As expected, YouTube assessments of the durability of the Apple Vision Pro have arrived, with one loudly complaining that a laminate glass will scratch.
The build quality Apple Vision Pro has already undergone some intensive scrutiny since launch, including a reasonable set of drop tests and a complete teardown. The latest major headset-destroying video does the same, but focuses its ire at one manufacturing decision.
Monday night’s video by YouTuber JerryRigEverything promotes itself by claiming the Apple Vision Pro is “plastic,” using a smaller fact about the device as a clickbait title.
The issue stems from the scratch test, which puts the headset’s front display against various implements to determine where it lies on the Mohs Hardness Scale. While the scale does go up to 10, as written on the sticker before the test, only the early stages of the scale are actually used.
After clearing the second level without a scratch, light scratches appear when the third level is introduced, and more significant gouges are produced at level four. “I was so shocked I had to go back and check again,” the YouTuber comments on the discovery.
He initially thought he was scratching a screen protector, but then discovered that it was a thin plastic layer that is actually part of the construction of the front glass itself.
Apple describes the component as a piece of “three-dimensionally formed laminated glass,” which acts like car windshield glass to contain shards if it’s ever shattered. Glass in eyes is generally considered bad, so that’s where the laminate glass like a car windshield comes in.
However JerryRigEverything’s complaint is that the more easily scratched plastic is on the side facing the user, both inside and out of the headset, where it can be “permanently scuffed up.”
He then stresses the point by saying it’s expensive to repair the glass, even with an AppleCare+ plan, while continuing to attack the front with a sharp knife.
Comments are also passed about the internal lenses, which again have a similar laminate structure given the proximity to the user’s eyes.
Towards the end of the video, he manages to remove the front glass and, using the hardest tool from the test scale, manages to confirm the presence of glass by shattering it. However, while the spider webbing covered the entire piece, it was still held together by the plastic layers.

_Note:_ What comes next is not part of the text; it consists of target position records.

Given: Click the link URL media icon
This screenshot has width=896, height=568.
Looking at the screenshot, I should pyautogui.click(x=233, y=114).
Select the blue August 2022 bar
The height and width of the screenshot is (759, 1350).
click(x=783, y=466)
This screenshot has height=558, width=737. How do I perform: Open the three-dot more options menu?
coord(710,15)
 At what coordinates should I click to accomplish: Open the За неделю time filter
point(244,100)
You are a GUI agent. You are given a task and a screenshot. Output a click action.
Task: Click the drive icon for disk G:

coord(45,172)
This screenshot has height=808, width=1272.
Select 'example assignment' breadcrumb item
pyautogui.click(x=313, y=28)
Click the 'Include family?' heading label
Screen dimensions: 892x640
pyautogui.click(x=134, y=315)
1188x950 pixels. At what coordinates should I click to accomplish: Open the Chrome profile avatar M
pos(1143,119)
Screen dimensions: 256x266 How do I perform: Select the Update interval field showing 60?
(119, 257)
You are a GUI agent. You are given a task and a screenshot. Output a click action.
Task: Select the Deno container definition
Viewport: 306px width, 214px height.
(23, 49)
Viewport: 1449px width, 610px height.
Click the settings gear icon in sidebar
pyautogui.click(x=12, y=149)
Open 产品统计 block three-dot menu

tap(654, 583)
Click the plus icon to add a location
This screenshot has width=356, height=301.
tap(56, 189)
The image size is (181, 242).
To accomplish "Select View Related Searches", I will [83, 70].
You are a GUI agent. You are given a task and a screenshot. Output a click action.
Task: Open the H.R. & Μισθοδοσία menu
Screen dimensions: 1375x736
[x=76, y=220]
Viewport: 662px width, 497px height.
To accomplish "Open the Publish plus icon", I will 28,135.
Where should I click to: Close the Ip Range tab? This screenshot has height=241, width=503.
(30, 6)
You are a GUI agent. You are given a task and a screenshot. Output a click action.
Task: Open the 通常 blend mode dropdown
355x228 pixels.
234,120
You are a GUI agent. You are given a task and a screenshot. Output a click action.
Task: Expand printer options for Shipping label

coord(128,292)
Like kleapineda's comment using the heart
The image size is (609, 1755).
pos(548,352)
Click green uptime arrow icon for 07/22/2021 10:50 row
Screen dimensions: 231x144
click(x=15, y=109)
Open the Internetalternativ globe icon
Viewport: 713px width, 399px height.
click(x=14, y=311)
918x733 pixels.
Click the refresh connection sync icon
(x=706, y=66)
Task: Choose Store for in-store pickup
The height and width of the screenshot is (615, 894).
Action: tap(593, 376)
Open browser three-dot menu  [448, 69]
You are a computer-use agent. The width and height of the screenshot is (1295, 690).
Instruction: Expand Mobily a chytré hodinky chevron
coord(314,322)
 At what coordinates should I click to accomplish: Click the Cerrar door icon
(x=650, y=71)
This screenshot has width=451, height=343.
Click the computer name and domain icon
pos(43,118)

The Solo Knit Band is given some compliments initially, as “the softest, most cuddliest piece of fabric I’ve ever felt in my whole life.” The snowboarding boot-style adjuster is also praised, with it used to tighten the band on the wearer’s head.
Later, he uses a lighter to set fire to parts of the band, before declaring not to use the Apple Vision Pro while smoking or standing near a campfire.
Scratches are made on the silver anodized aluminum using knife scrapes. This is performed while the construction of the main frame is praised by the narrator.
Eventually, the soft inner lining is torn away and the insides separated from the casing, giving a brief look at the chips used to power the device.
Once the destruction concludes, Apple is praised for trying something new, and a request is made for increased accessibility for people with physical impairments. A suggestion is a wrist twist gesture instead of a finger tap, as an alternative for users without finger functionality.
AppleInsider does not recommend that buyers of the Apple Vision Pro subject their $3,500 device to similar abuse after purchasing the rare and expensive helmet. While YouTubers doing destruction tests for views can be entertaining, most people don’t have that kind of money to burn — and they aren’t generally applicable to actual use.